§ TASK TO CARRY OUT
Transcribe word for word the lines below from the line with "The width and height of the screenshot is (695, 409)." through the line with "Collapse the purple branch node toggle", ends included.

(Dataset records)
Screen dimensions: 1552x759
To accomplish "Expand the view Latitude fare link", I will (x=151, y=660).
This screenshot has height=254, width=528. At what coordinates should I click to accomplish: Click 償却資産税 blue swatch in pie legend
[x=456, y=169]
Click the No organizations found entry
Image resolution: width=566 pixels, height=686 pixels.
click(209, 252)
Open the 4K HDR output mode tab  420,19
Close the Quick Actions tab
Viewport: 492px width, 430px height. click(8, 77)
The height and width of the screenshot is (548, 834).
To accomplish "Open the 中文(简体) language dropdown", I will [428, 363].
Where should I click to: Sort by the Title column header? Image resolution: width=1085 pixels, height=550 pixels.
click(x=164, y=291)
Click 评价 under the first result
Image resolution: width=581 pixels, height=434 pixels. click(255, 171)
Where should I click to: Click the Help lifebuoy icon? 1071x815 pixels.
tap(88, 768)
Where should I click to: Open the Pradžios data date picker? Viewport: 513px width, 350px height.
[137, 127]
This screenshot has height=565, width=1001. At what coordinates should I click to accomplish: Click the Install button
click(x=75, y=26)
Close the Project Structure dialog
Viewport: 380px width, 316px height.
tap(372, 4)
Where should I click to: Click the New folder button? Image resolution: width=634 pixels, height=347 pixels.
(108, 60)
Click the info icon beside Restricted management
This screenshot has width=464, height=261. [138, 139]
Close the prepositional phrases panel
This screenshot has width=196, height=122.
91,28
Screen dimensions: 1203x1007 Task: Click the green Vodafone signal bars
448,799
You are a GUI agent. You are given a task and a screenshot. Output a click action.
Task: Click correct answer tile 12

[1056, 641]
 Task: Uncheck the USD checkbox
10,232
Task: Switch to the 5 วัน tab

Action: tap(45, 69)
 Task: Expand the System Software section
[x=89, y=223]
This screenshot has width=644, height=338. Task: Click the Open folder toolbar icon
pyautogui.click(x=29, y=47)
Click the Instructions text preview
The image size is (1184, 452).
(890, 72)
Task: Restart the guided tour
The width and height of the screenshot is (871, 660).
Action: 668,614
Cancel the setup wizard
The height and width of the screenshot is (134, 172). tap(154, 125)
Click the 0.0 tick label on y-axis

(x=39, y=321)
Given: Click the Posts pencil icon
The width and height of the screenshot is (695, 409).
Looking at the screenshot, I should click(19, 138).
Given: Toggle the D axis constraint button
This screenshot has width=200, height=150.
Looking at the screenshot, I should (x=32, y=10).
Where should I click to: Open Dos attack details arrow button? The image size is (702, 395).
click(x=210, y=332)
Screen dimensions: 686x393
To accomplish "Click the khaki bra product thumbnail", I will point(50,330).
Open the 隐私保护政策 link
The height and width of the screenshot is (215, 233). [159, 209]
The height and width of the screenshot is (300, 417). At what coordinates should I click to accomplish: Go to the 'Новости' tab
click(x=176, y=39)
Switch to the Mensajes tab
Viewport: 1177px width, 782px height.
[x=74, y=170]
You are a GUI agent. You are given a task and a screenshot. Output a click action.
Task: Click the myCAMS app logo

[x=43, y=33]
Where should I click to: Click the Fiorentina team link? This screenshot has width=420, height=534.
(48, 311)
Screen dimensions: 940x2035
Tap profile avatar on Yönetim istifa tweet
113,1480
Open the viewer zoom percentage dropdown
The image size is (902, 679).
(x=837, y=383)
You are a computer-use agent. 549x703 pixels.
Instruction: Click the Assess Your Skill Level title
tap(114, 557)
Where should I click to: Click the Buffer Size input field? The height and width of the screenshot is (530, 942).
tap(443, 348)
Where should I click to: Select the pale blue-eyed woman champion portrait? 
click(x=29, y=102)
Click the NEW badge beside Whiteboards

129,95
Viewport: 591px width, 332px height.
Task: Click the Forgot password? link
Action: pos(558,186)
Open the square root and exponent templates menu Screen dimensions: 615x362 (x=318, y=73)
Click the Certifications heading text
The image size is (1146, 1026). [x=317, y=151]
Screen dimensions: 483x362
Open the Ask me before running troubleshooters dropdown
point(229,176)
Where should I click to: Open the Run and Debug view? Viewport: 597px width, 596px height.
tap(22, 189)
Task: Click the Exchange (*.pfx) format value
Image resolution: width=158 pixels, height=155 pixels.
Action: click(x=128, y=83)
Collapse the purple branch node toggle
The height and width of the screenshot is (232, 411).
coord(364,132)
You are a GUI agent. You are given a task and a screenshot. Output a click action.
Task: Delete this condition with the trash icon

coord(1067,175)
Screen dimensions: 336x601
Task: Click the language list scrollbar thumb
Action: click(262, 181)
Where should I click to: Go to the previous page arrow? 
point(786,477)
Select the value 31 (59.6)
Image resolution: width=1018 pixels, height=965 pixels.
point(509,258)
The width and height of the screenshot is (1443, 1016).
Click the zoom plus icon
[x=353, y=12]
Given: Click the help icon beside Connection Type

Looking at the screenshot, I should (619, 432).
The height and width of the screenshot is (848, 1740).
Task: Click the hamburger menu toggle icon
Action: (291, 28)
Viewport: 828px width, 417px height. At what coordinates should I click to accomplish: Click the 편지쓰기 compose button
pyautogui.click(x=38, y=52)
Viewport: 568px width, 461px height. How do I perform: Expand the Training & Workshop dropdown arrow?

§ TASK OUTPUT
The width and height of the screenshot is (695, 409).
Looking at the screenshot, I should click(19, 138).
Given: Toggle the D axis constraint button
This screenshot has width=200, height=150.
Looking at the screenshot, I should (x=32, y=10).
Where should I click to: Open Dos attack details arrow button? The image size is (702, 395).
click(x=210, y=332)
Screen dimensions: 686x393
To accomplish "Click the khaki bra product thumbnail", I will point(50,330).
Open the 隐私保护政策 link
The height and width of the screenshot is (215, 233). [159, 209]
The height and width of the screenshot is (300, 417). At what coordinates should I click to accomplish: Go to the 'Новости' tab
click(x=176, y=39)
Switch to the Mensajes tab
Viewport: 1177px width, 782px height.
[x=74, y=170]
You are a GUI agent. You are given a task and a screenshot. Output a click action.
Task: Click the myCAMS app logo

[x=43, y=33]
Where should I click to: Click the Fiorentina team link? This screenshot has width=420, height=534.
(48, 311)
Screen dimensions: 940x2035
Tap profile avatar on Yönetim istifa tweet
113,1480
Open the viewer zoom percentage dropdown
The image size is (902, 679).
(x=837, y=383)
You are a computer-use agent. 549x703 pixels.
Instruction: Click the Assess Your Skill Level title
tap(114, 557)
Where should I click to: Click the Buffer Size input field? The height and width of the screenshot is (530, 942).
tap(443, 348)
Where should I click to: Select the pale blue-eyed woman champion portrait? 
click(x=29, y=102)
Click the NEW badge beside Whiteboards

129,95
Viewport: 591px width, 332px height.
Task: Click the Forgot password? link
Action: pos(558,186)
Open the square root and exponent templates menu Screen dimensions: 615x362 (x=318, y=73)
Click the Certifications heading text
The image size is (1146, 1026). [x=317, y=151]
Screen dimensions: 483x362
Open the Ask me before running troubleshooters dropdown
point(229,176)
Where should I click to: Open the Run and Debug view? Viewport: 597px width, 596px height.
tap(22, 189)
Task: Click the Exchange (*.pfx) format value
Image resolution: width=158 pixels, height=155 pixels.
Action: click(x=128, y=83)
Collapse the purple branch node toggle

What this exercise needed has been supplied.